Broeders en zusters, u kent de woorden uit de Brief van de apostel Johannes: ‘U hebt geen leraar nodig.
De zalving van de Geest leert u alles naar waarheid.’
En u weet ook zeker nog dat ik u dat in deze lijn heb uitgelegd,
dat ik van buiten af spreek tot uw oor, en dat ik dan als het ware de arbeider ben die voor de buitenkant van de boom zorgt.
Maar ik kan hem niet laten groeien en ik kan ook niet zorgen voor vruchten.

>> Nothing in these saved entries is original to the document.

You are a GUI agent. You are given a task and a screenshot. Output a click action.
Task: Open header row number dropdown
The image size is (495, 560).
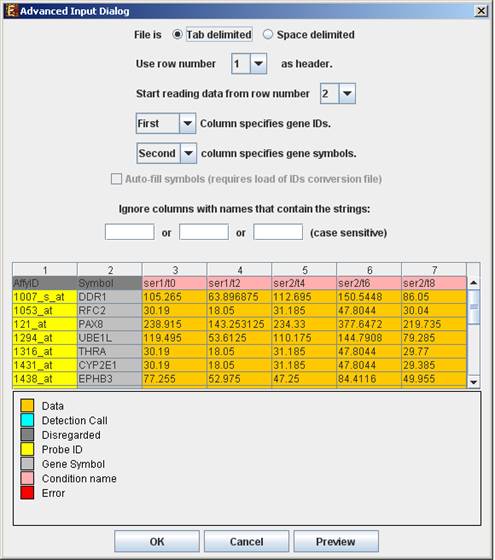pyautogui.click(x=258, y=64)
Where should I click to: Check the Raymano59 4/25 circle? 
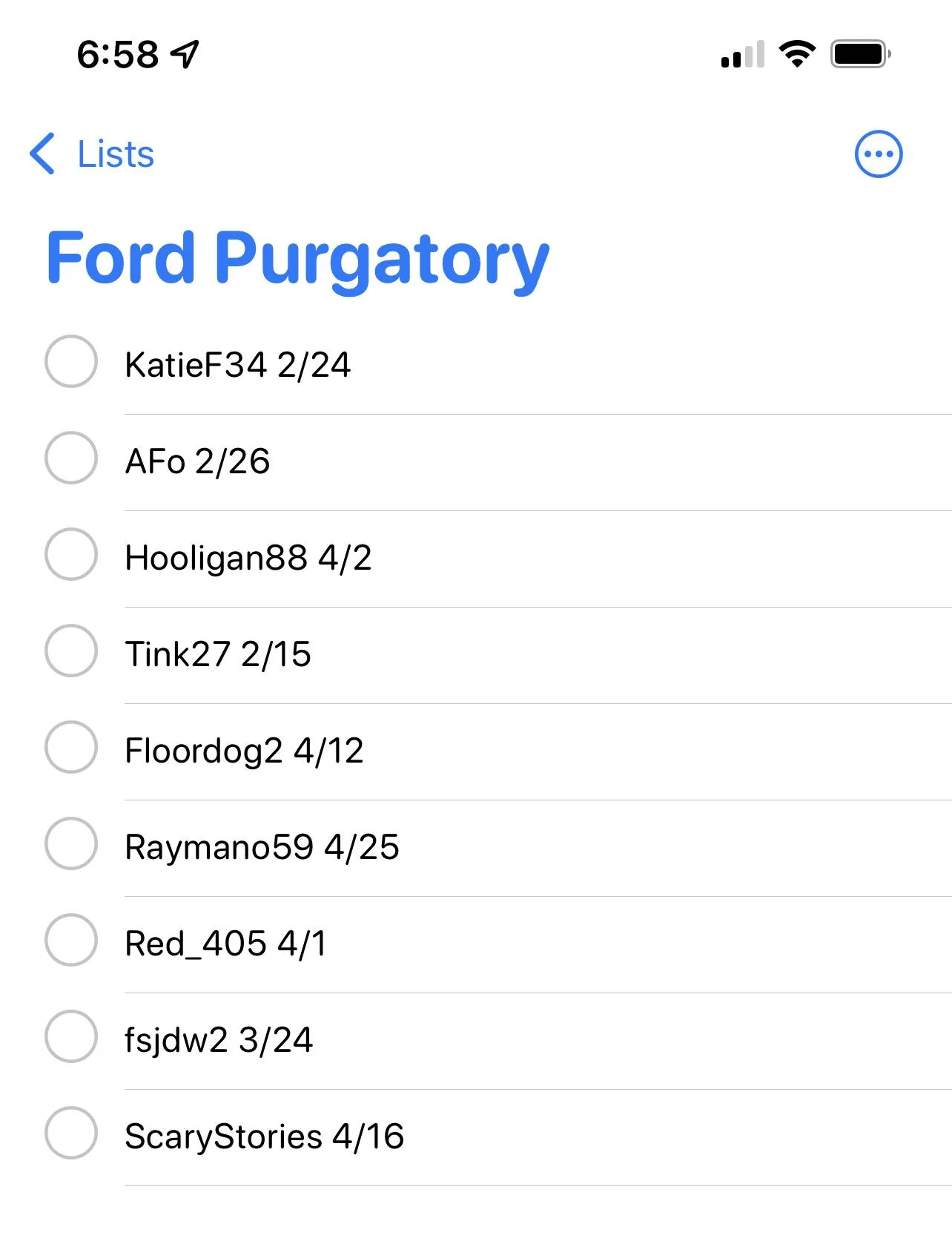[x=71, y=843]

Maar als hij die u geschapen heeft, die u heeft vrijgekocht en geroepen,
en die door het geloof en door zijn Geest in u woont,
als hij niet tot u spreekt in uw binnenste,
haalt het niets uit dat ik sta te roepen aan uw oren.
Hoe weten we dat? Omdat niet alle toehoorders zich laten overtuigen door wat er wordt gezegd.
De Geest spreekt alleen in hun binnenste bij degenen die ruimte voor hem maken. En de mensen die ruimte maken voor God zijn de mensen die geen ruimte geven aan de duivel. Want de duivel wil het hart van mensen bewonen, om daar alles te zeggen wat kan helpen om hen te misleiden.
Maar wat zegt onze Heer Jezus? ‘De heerser van deze wereld is uitgebannen.’ Uitgebannen waaruit? Uit hemel en aarde? Uit heel de geschapen wereld? Nee, maar wel uit de harten van wie tot geloof zijn gekomen. En nu ze die indringer buiten gezet hebben, nu kan onze verlosser daar komen wonen.
Want onze schepper is ook onze verlosser.
De duivel valt ons dan wel aan van buiten af, maar hij heeft geen macht over degene die in ons binnenste woont. Van buiten af blijft hij aanvallen met allerlei verleidingen die hij naar binnen stuurt. Maar daar vindt hij geen gehoor bij degene die God tot zich laat spreken in zijn innerlijk, samen met zijn zalving, waarover u hebt gehoord.